5

I come to you with a problem that has me stumped. I'm attempting to find the number of lines in a file (in this case, the html of a certain site) longer than x (which, in this case, is 80).

For example: google.com has (by checking with wc -l) has 7 lines, two of which are longer than 80 (checking with awk '{print NF}'). I'm trying to find a way to check how many lines are longer than 80, and then outputting that number.

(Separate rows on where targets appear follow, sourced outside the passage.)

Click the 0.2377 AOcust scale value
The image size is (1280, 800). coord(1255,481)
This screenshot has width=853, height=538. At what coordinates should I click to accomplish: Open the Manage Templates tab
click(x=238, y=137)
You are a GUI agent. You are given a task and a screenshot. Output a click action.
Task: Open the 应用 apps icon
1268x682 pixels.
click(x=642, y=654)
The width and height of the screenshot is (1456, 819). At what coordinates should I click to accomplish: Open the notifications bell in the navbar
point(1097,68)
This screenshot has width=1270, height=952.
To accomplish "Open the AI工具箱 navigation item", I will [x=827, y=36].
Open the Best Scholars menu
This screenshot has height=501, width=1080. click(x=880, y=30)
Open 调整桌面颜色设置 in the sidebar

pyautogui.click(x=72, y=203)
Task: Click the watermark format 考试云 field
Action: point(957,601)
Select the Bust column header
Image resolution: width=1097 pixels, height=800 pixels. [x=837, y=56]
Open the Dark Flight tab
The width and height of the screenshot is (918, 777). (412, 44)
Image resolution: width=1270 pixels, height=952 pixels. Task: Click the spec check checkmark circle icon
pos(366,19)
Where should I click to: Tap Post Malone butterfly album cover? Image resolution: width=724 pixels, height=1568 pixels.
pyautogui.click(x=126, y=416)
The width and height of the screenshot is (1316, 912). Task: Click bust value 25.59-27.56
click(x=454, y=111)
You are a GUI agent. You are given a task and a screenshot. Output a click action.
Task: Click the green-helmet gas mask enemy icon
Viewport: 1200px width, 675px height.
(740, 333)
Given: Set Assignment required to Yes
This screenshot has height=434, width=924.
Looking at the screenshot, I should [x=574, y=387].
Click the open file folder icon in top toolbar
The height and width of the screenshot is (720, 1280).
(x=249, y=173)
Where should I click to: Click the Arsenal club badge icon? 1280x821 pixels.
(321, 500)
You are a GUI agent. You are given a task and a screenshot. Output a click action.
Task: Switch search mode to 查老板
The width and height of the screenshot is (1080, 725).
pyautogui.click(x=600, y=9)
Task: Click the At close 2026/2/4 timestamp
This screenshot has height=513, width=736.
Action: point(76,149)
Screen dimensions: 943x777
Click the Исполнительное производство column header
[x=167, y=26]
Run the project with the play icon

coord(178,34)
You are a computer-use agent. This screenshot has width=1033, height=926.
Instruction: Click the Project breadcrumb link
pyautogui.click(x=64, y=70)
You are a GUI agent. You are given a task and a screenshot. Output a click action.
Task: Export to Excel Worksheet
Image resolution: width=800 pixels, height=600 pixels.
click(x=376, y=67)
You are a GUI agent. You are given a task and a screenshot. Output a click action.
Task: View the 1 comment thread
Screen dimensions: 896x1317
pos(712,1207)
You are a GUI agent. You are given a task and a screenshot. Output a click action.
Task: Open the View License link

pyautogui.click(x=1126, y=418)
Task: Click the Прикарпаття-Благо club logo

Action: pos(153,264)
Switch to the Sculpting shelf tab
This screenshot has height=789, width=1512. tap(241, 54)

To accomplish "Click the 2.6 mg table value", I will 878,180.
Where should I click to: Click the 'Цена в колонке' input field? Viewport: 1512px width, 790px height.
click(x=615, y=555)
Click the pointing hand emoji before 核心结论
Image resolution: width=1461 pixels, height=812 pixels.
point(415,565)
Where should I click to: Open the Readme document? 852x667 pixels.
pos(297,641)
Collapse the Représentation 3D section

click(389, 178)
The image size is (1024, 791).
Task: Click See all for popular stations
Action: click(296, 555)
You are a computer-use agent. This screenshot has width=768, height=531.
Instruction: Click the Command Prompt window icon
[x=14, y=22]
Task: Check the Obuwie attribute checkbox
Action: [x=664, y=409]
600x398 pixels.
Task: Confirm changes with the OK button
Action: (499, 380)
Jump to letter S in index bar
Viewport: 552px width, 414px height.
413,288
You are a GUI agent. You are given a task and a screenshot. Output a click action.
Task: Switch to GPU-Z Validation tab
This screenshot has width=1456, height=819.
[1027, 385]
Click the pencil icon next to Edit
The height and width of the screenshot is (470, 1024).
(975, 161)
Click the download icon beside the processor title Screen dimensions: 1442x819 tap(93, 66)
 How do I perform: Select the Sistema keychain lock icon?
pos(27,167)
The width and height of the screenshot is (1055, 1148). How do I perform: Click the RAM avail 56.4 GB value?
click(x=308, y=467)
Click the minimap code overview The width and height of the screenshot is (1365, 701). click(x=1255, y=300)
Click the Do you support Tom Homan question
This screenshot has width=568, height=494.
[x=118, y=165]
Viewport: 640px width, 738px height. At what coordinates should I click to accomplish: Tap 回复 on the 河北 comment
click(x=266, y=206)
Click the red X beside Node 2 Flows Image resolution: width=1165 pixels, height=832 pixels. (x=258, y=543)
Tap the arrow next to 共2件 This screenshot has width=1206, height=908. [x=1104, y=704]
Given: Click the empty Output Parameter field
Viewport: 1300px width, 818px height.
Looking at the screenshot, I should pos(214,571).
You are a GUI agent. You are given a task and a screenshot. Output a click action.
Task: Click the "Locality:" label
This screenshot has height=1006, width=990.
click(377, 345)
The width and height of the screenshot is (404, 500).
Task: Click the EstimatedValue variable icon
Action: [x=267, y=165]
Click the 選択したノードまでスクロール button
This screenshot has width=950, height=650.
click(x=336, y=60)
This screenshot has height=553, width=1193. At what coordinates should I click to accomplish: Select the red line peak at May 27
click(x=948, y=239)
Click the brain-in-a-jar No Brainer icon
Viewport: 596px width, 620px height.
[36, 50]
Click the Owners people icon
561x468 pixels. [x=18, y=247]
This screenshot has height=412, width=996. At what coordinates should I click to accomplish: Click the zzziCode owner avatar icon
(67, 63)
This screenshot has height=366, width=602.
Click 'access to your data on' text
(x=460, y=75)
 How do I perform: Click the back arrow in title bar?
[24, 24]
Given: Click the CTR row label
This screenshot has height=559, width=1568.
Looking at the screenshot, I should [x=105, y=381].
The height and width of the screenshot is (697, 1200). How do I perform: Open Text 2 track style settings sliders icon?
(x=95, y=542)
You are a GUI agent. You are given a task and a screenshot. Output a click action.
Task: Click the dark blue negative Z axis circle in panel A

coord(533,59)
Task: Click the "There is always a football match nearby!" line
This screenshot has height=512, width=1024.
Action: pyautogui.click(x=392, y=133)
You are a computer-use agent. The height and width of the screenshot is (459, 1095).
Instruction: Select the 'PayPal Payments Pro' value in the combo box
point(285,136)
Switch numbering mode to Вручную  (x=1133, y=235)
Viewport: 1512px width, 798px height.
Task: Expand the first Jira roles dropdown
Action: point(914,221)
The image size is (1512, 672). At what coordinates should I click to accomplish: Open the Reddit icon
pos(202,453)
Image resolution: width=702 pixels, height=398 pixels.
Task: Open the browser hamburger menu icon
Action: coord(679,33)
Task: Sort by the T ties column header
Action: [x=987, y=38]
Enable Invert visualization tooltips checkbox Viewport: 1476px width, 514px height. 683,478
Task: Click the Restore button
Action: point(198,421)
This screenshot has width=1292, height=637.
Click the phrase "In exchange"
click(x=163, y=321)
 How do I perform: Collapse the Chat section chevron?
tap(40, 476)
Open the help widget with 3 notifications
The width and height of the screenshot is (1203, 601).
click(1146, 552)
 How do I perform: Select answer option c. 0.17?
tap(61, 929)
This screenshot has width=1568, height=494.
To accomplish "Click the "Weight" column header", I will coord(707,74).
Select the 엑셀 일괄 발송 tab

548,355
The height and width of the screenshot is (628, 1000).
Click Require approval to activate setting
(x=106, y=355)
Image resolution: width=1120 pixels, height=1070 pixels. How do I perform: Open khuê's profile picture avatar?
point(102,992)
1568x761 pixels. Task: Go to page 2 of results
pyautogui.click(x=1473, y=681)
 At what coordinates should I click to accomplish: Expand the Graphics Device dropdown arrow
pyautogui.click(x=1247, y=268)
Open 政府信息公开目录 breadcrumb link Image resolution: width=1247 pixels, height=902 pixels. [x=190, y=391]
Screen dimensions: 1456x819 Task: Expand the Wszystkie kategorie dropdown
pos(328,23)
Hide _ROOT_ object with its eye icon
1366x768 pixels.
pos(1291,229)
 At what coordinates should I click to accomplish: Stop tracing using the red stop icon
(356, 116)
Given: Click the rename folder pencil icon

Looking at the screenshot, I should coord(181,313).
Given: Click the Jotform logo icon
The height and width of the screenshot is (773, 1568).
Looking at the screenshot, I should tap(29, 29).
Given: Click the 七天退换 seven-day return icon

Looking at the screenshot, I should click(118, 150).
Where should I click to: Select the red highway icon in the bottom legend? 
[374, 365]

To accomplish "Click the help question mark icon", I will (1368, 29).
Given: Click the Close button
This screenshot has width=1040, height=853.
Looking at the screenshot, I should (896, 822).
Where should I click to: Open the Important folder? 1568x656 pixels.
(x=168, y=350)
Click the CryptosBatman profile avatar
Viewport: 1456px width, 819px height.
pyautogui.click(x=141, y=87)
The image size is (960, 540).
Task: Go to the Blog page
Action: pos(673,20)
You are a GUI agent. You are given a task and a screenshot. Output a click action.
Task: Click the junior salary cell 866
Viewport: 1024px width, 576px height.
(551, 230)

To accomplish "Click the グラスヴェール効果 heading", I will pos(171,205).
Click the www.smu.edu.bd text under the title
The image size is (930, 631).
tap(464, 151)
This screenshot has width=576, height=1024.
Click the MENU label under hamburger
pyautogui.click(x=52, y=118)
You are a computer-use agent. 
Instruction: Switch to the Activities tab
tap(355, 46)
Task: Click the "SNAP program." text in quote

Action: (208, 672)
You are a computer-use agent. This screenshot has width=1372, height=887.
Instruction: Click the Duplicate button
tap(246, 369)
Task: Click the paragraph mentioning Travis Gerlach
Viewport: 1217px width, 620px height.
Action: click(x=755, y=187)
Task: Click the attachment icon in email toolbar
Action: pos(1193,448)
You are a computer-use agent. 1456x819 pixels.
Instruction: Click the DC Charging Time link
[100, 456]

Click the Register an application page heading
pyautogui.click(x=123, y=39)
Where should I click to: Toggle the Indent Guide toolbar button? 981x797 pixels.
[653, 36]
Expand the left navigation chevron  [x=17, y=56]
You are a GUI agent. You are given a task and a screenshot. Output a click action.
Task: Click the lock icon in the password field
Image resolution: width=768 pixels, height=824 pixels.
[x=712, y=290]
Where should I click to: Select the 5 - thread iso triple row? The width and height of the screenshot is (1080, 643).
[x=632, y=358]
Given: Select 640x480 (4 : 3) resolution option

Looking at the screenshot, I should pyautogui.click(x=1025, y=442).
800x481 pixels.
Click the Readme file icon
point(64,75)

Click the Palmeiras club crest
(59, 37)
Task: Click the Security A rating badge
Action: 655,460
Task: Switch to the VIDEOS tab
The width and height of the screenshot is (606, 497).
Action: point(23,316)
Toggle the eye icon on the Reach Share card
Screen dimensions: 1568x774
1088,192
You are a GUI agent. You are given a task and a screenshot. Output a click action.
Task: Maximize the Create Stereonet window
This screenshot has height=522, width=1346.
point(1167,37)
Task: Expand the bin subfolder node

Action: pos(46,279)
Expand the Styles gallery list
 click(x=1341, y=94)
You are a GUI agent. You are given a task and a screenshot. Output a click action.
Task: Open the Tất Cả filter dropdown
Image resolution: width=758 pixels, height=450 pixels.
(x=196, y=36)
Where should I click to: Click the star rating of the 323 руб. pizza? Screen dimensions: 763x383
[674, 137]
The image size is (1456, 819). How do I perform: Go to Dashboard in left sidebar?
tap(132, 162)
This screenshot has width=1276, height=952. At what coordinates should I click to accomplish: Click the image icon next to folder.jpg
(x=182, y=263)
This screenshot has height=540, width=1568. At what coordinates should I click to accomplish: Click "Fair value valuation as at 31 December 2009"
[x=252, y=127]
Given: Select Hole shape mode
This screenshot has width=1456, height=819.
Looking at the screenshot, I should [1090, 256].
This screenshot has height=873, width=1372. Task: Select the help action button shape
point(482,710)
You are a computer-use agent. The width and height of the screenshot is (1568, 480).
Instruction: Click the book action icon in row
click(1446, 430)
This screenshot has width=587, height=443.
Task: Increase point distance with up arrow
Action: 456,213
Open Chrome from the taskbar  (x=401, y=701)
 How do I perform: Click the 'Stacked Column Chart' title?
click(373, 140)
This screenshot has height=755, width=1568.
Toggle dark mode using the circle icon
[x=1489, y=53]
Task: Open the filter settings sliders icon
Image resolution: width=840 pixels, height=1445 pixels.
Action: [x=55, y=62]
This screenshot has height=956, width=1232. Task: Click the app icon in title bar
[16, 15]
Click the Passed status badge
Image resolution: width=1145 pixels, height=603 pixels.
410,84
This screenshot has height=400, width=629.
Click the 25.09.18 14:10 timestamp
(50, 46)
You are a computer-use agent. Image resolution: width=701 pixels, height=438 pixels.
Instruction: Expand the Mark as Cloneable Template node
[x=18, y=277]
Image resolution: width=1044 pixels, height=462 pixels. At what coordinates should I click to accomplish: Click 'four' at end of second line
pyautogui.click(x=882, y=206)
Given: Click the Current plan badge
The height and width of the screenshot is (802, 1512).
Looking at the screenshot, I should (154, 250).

My command so far looks like this: wget -qO - google.com | awk '{print NF}' | sort -g

I was thinking of just counting which lines have values larger than 80, but I can't figure out the syntax for that. Perhaps 'awk'? Maybe I'm going about this the clumsiest way possible and have hit a wall for a reason.

Thanks for the help!

Edit: The unit of measurement are characters. The command should be able to find the number of lines with more than 80 characters in them.

Doestovsky
  • 65
  • 1
  • 3
  • 8
  • Do you mean `80` characters or `80` fields? `This is a test` has `15` characters and `4` fields. – Jotne Nov 20 '14 at 08:28

3 Answers3

5

If you want the number of lines that are longer than 80 characters (your question is missing the units), grep is a good candidate:

grep -c '.\{80\}'

So:

wget -qO - google.com | grep -c '.\{80\}'

outputs 6.

gniourf_gniourf
  • 44,650
  • 9
  • 93
  • 104
  • 1
    You're right, I totally forgot to mention the units that I was trying to account for (I seem to forget one crucial piece of information when asking a question, no matter how careful I try). With that being said, `grep -c` worked like a charm. I was trying to do some brace expansion with `grep`. That didn't work out well. Thanks for the concise and efficient answer! – Doestovsky Nov 19 '14 at 21:54
  • 1
    If I'm not mistaken, `'.\{80\}'` matches lines with 80 or more characters, so here it should be `'.\{81\}'`. – Ana Borges Jan 03 '22 at 15:51
  • @ana-borges: you're right! (more in English is in the strict sense) – gniourf_gniourf Jan 03 '22 at 18:02
3

Blue Moon's answer (in its original version) will print the number of fields, not the length of the line. Since the default field separator in awk is ' ' (space) you will get a word count, not the length of the line.

Try this:

wget -q0 - google.com | awk '{ if (length($0) > 80) count++; } END{print count}'
Community
  • 1
  • 1
2

Using awk:

wget -qO - google.com | awk 'NF>80{count++} END{print count}'

This gives 2 as output as there are two lines with more than 80 fields.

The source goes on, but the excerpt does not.